心臓近くを触ってみると、弱いが心音は聞こえるけど、揺さぶってみても半分目が開くくらいで反応が弱い。でも生きてはいる。
「姉さん、この子を俺が助ければいいんですね」
「にゃーん」
「え?」
姉さんが言うにはこの子を助ければ俺の癒しの能力は100年ほど使用できなくなるらしい。100年って実質能力の没収じゃないですか!
「にゃーん」
姉さんがお前がちゃんと契約を見てないのが悪いと言われた。これから先ほどの神様に文句を言う渡りをつけるかどうかと俺の代わりに色々と考え始めてくれる。
なんとなくだが、刻一刻とこの子は弱っていて時間がないような感じがする。こんなのことがわかるなんて、これが俺の異世界での力なのだろうか。
「姉さん、迷っている時間はなさそうなんで」
「にゃーん」
「これからの算段ですか? 何も考えてないわけではないですけど。俺が死ぬわけでないのなら助けられる命は助けたいんです」
姉さんが小さくため息を吐くと、犬の上から俺の横に移動して好きにしなさいと、動向を見守ってくれる。
異世界に来たためだろうか、やること、出来ることはなんとなく、体がわかっている気がする。モフモフに両手で触れて目を瞑る。
体からなんらかの力が抜けていくのがわかる。何時間経過しただろうか、弱っていた犬の心音も強くなっていき、目もぱっちりと開いた。

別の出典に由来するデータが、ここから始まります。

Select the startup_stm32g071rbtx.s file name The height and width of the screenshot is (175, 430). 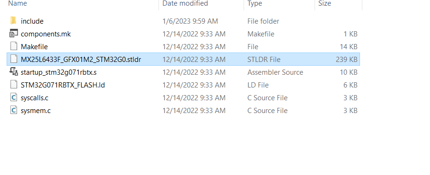pyautogui.click(x=59, y=72)
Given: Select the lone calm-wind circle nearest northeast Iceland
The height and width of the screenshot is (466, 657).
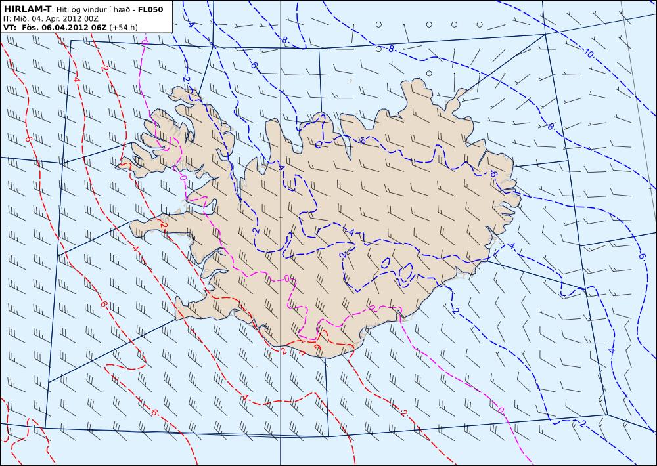Looking at the screenshot, I should click(x=429, y=74).
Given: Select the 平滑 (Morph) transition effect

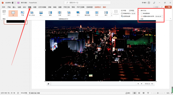Looking at the screenshot, I should [x=22, y=13].
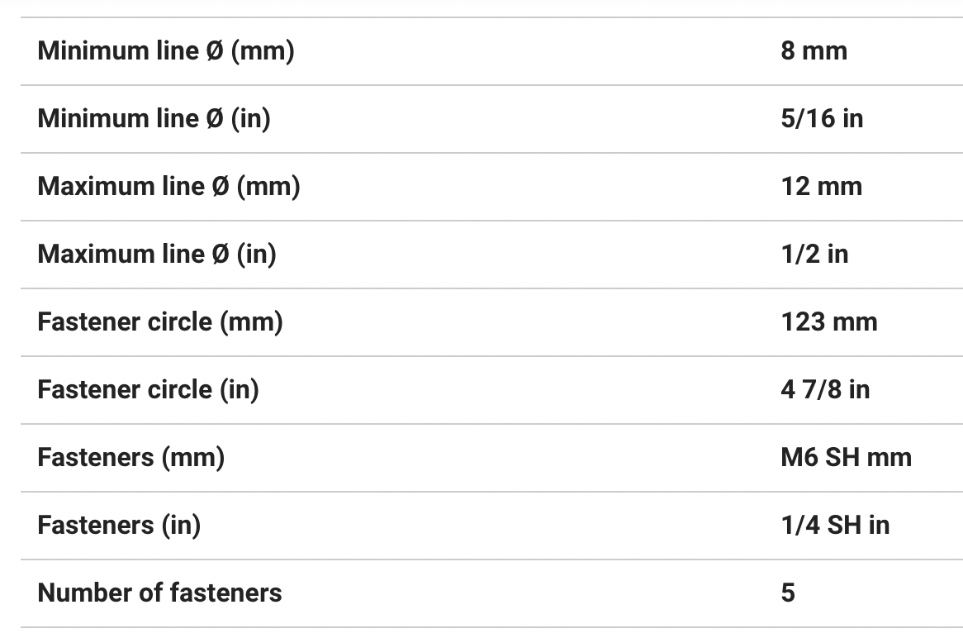Select the '1/2 in' value
963x638 pixels.
(814, 255)
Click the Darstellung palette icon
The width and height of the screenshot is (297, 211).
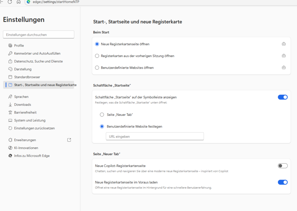(10, 69)
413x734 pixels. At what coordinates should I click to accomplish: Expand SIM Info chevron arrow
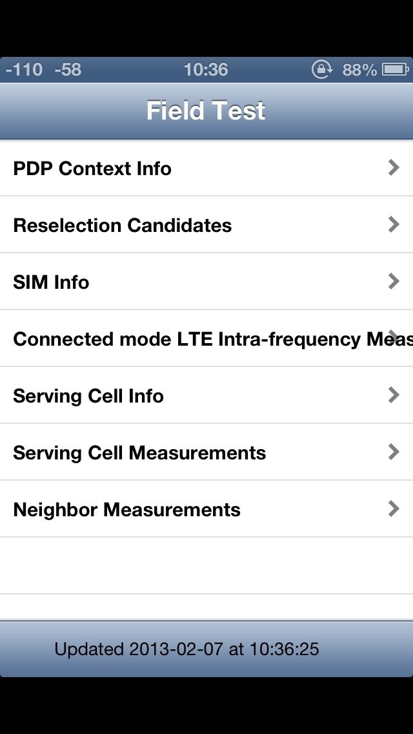click(x=394, y=281)
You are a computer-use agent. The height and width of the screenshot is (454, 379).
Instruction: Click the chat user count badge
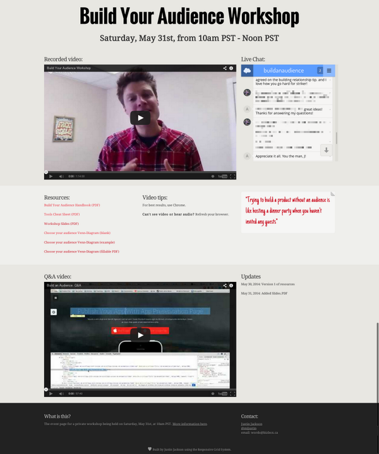[320, 71]
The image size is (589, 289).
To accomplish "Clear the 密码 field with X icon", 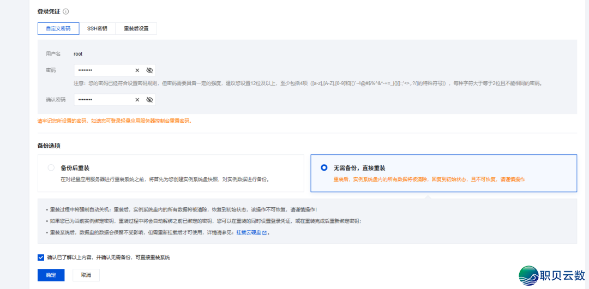I will 137,70.
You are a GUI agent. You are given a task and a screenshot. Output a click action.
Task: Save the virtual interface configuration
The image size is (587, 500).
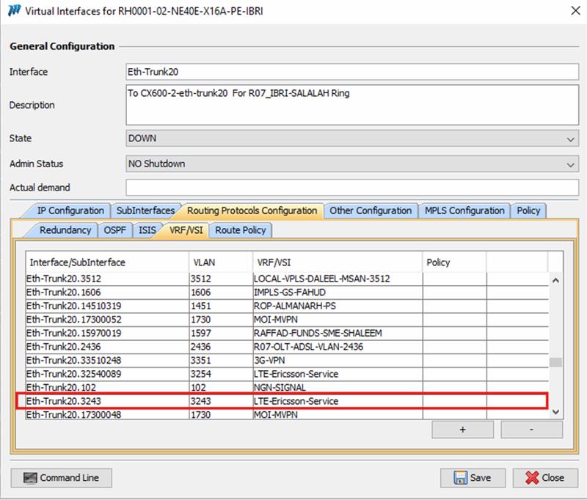tap(473, 478)
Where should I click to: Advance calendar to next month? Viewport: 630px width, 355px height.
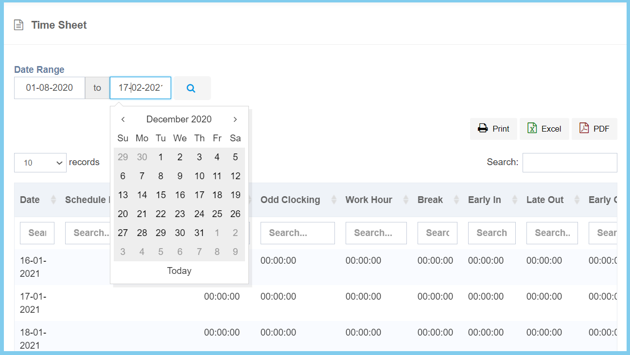click(235, 119)
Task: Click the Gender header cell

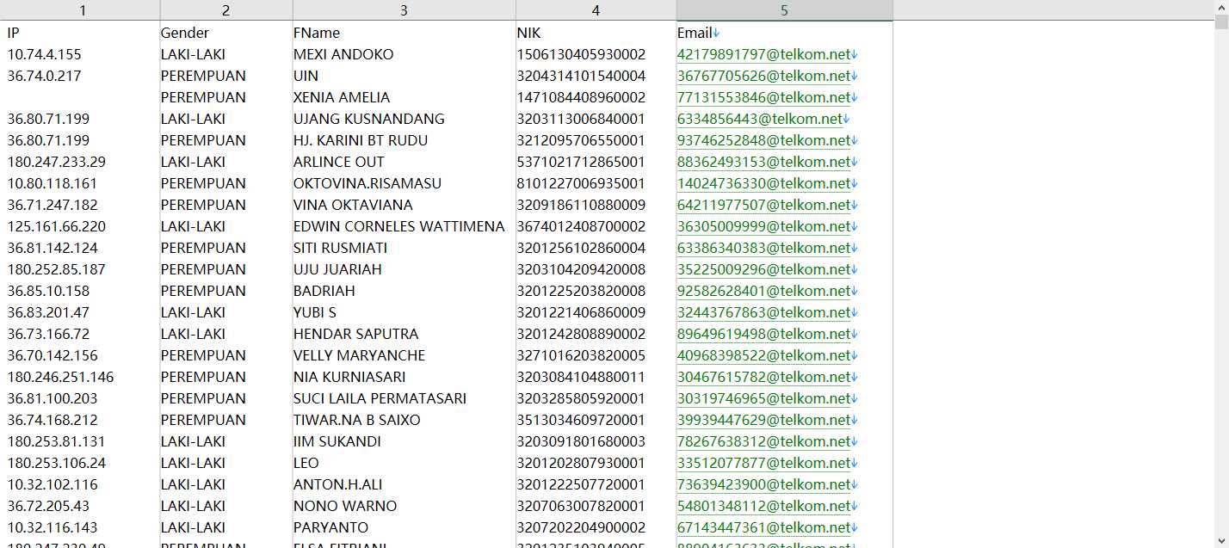Action: pyautogui.click(x=226, y=33)
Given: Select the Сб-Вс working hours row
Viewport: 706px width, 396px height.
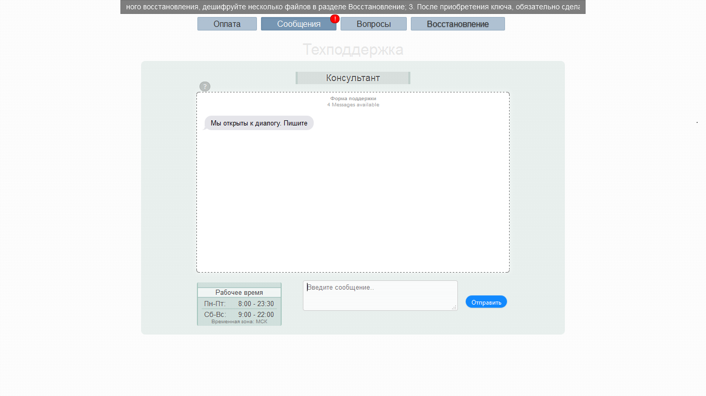Looking at the screenshot, I should click(x=239, y=314).
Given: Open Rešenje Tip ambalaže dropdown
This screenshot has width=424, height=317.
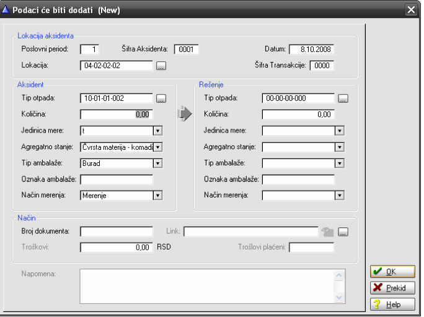Looking at the screenshot, I should (x=339, y=163).
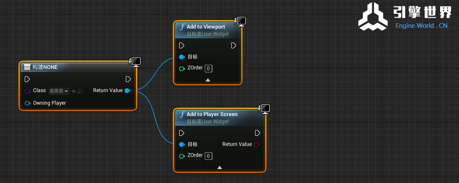Screen dimensions: 459x183
Task: Select the 构建NONE node title bar
Action: [x=63, y=67]
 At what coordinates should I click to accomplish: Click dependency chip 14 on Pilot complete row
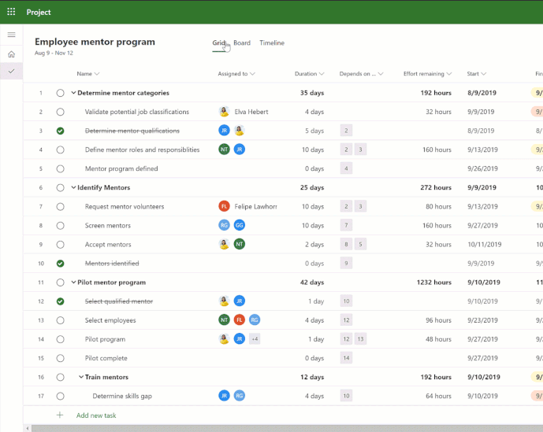pyautogui.click(x=346, y=358)
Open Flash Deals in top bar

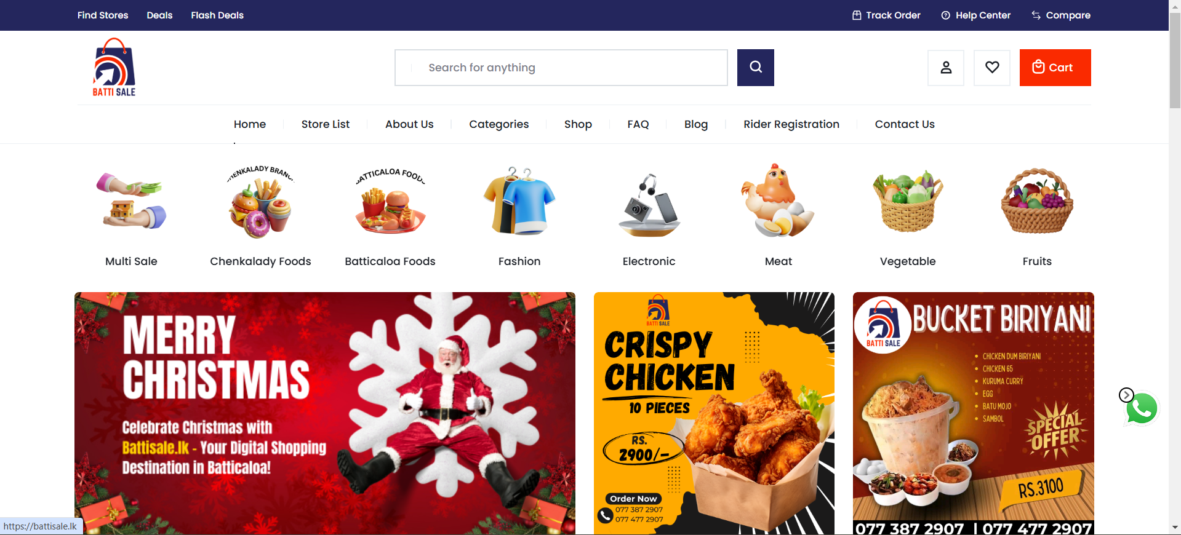tap(217, 15)
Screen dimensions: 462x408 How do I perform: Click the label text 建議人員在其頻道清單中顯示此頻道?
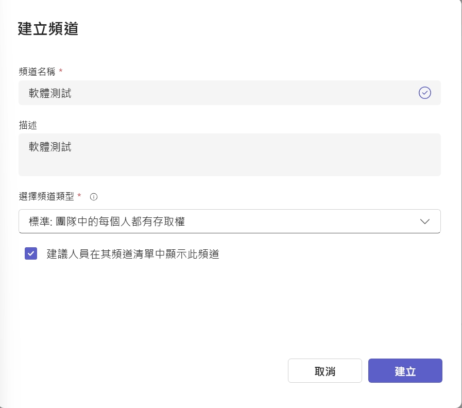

のっそりと立ち上がると、ブルブルと体を振るった後に一声、「わん」と俺に向かって吠えてくる。残念ながらお前の声は聞こえんぞ。
「にゃーん」
「ああ、お礼を言ってくれてるんですね。気にすんな、お礼なら神様に言ってくれ」
「わん!」
秋田犬さんがぺろぺろと手を舐めてきてくれたので、体をわしゃわしゃして抱きつく。神様風い言えばこれはよきモフモフなのじゃ!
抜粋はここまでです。